A while back, I posted about this book. At that time, I didn’t have the book yet. I have it now, and it is a wonderful read, filled with great information. Some of it made me very homesick, like the entry for Hairy Manzanita (Arctostaphylos columbiana). The manzanita that grew in Idyllwild, Ca., is a different Arctostaphylos, but those differences are minor, and manzanita has always been used by Indigenous peoples in various ways. I love every single thing about manzanitas, and it makes me ache a little, just thinking about them. Patricia’s book includes a whole lot of plants I was not familiar with, and was not at all familiar with Indigenous uses of them. I learned a lot, and was delighted over and over again, like when I was viewing a photo of an older Indian woman wearing a pine nut apron.
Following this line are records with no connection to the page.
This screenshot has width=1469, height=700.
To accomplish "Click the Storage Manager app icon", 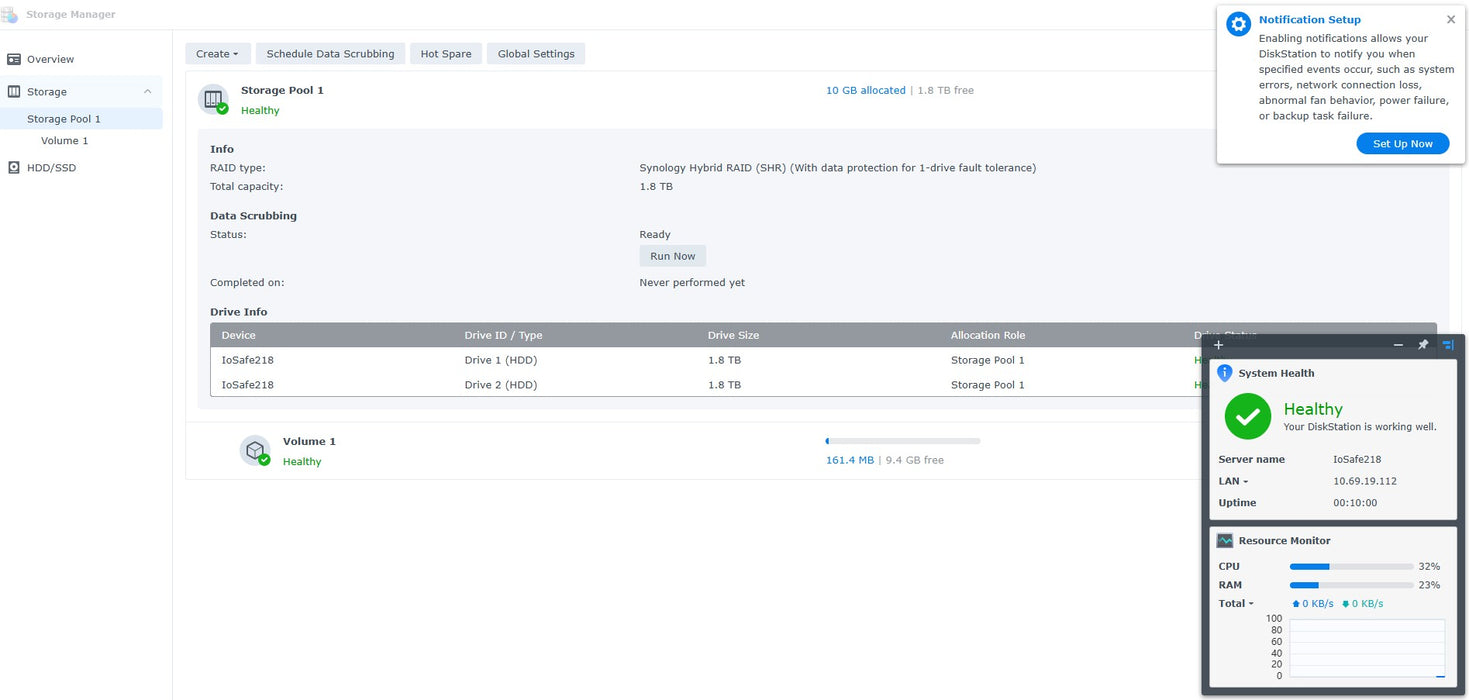I will coord(10,14).
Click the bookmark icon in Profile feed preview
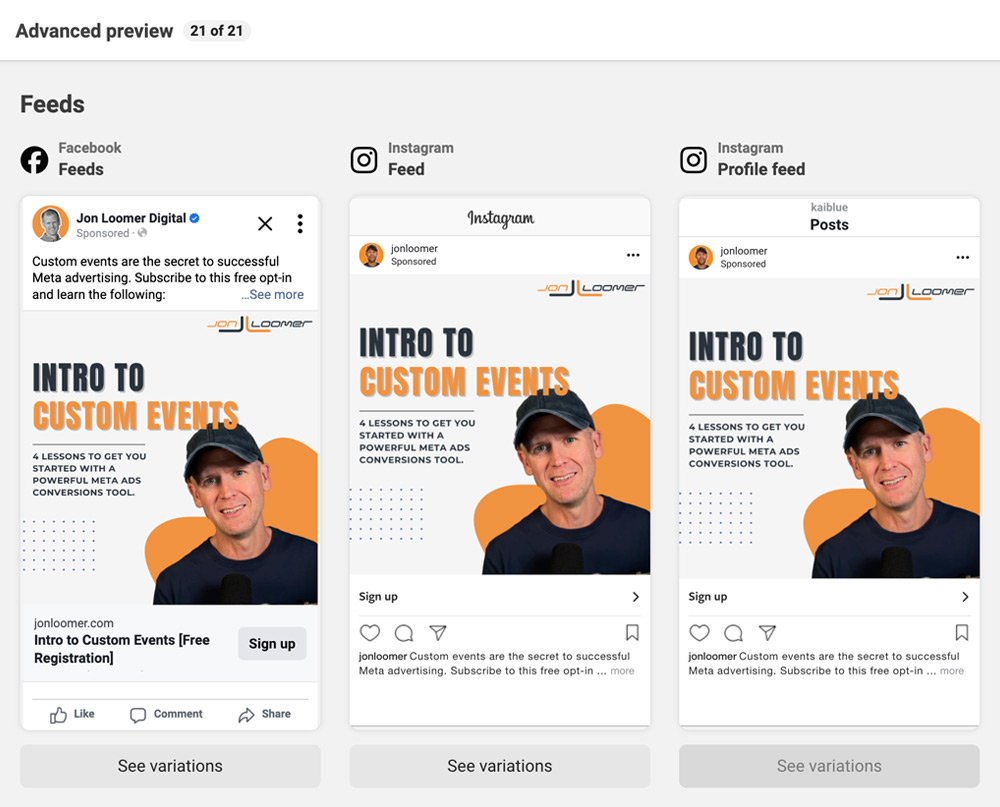Image resolution: width=1000 pixels, height=807 pixels. click(962, 632)
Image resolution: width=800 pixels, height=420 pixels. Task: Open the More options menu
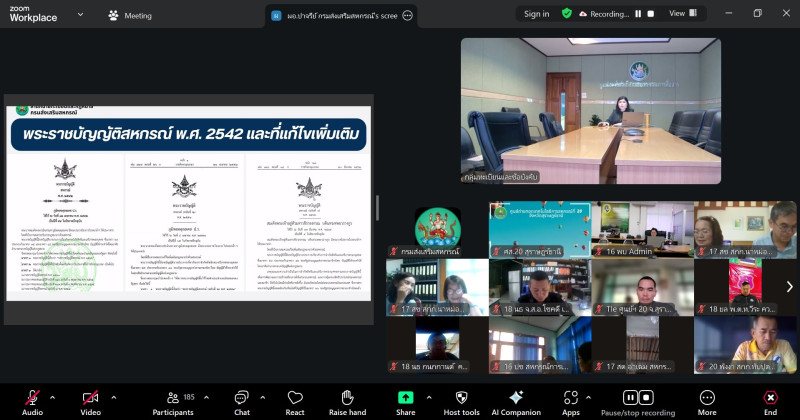click(x=707, y=398)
The writing flows like water, and this isn’t just a story told, this is a text which provides learning, and a reference to all the wonders around us. You can order the book here, and I highly recommend it.


  1. says


    I love the Manzanitas we have here in Az.

    I don’t know anyone who doesn’t fall in love with Manzanitas! They are so beautiful.

  2. Onamission5 says

    Manzanitas! *sniff*

    My favorite thing about them as a kid was watching the trails of wee ants traverse in, and out, and in again, harvesting nectar from equally wee pink blossoms.
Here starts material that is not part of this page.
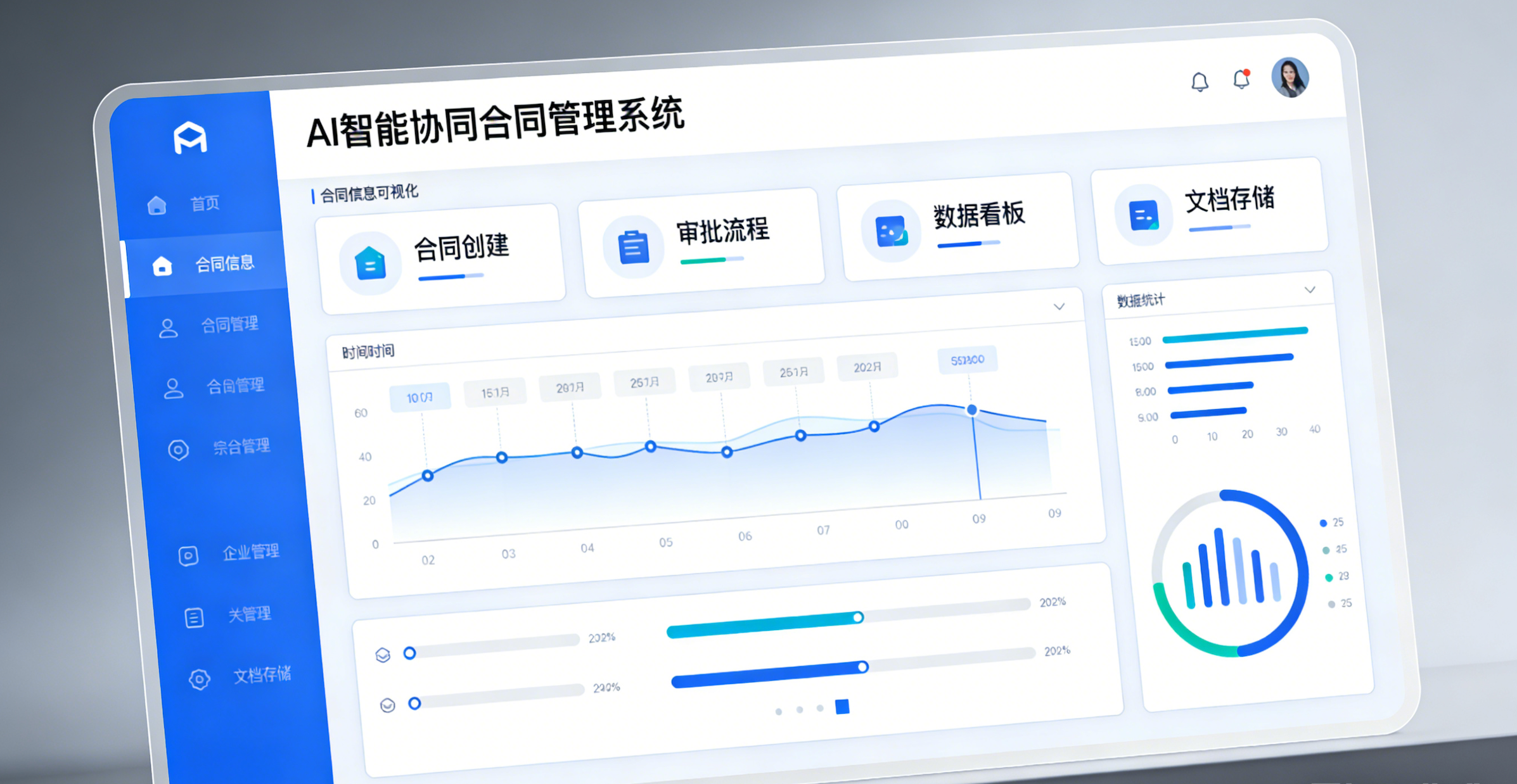Toggle the first round icon beside left slider

pyautogui.click(x=383, y=654)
    There’s a few things that can bring a wave of homesickness, the smell of leopard lilies is one, any mention of manzanita is another.

  3. says


    any mention of manzanita is another.

    Yep. Makes me want to be surrounded by them again. I’ve never known anyone to be negative or indifferent to Manzanita. I’m sure there are some people somewhere who are, but I don’t want to know about it.

  4. Patricia Phillips says

    Thanks Caine. I’ve had fun researching all this for years. It is funny, as a kid I didn’t have a deep interest in plants. It grew over time. My appreciation of our ‘green friends’ has grown too.

    As for manzanitas…on the OR coast there are two species of ‘manzanita’ -- the hairy manzanita (common in places on the dunes) and kinnikinnick -- a ground hugging manzanita. I live in CA now and we have so many species of manzanita! It is amazing. Some species also interbreed, making identification quite tricky. They are hardy plants, thriving in dryer climates.